Ultra-fast three dimensional imaging of hyperpolarized 13C in vivo

Objective: PASADENA, a chemical method of enhancing nuclear spin polarization has demonstrated C-13 polarizations of order unity for the nascent products of molecular addition by parahydrogen. The extreme brevity of signal enhancement obtained by herpolarization requires improved C-13 MR in vivo imaging techniques for their optimum utility. Materials and Methods: C-13 imaging sequences, including C-13 3D FIESTA, were compiled for a GE LX 1.5 T clinical MR scanner.
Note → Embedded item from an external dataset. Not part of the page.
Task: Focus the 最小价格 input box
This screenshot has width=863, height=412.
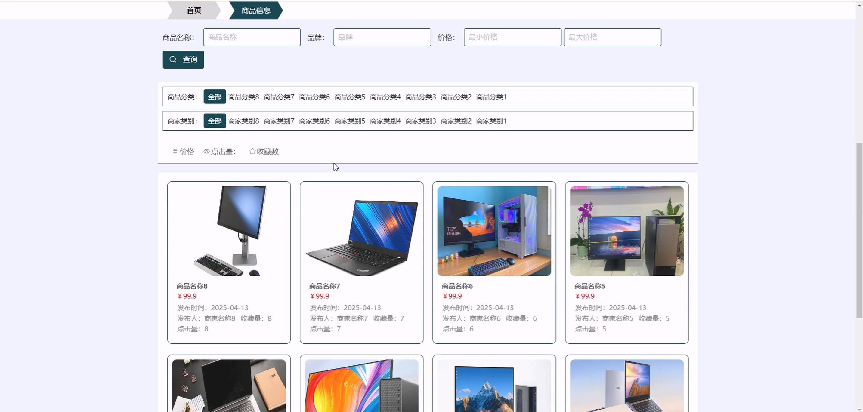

Two water soluble C-13 imaging agents were hyperpolarized utilizing parahydrogen and an automated polarizer. C-13 polarization was quantified in flow phantoms and in rats with jugular vein catheters. Results: Fast 3D FIESTA C-13 MR imaging technique acquired sequential 3D images (3.66 s/acquisition) with superior SNR. Hyperpolarized C-13 solutions and vascular phantoms achieved a maximum signal of 26,624 +/- 593. In vivo C-13 MR images of the cardiopulmonary circulation showed maximum C-13 signal of 2,402 +/- 158. C-13 images acquired within 3.66 s showed signal enhancement over 10,000 compared to equilibrium polarization. Conclusion: 3D-FIESTA was effective for sub-second in vivo imaging of hyperpolarized C-13 reagents produced in a custom-built parahydrogen polarizer. Application to C-13 hyperpolarized by parahydrogen is demonstrated in vitro and in vivo.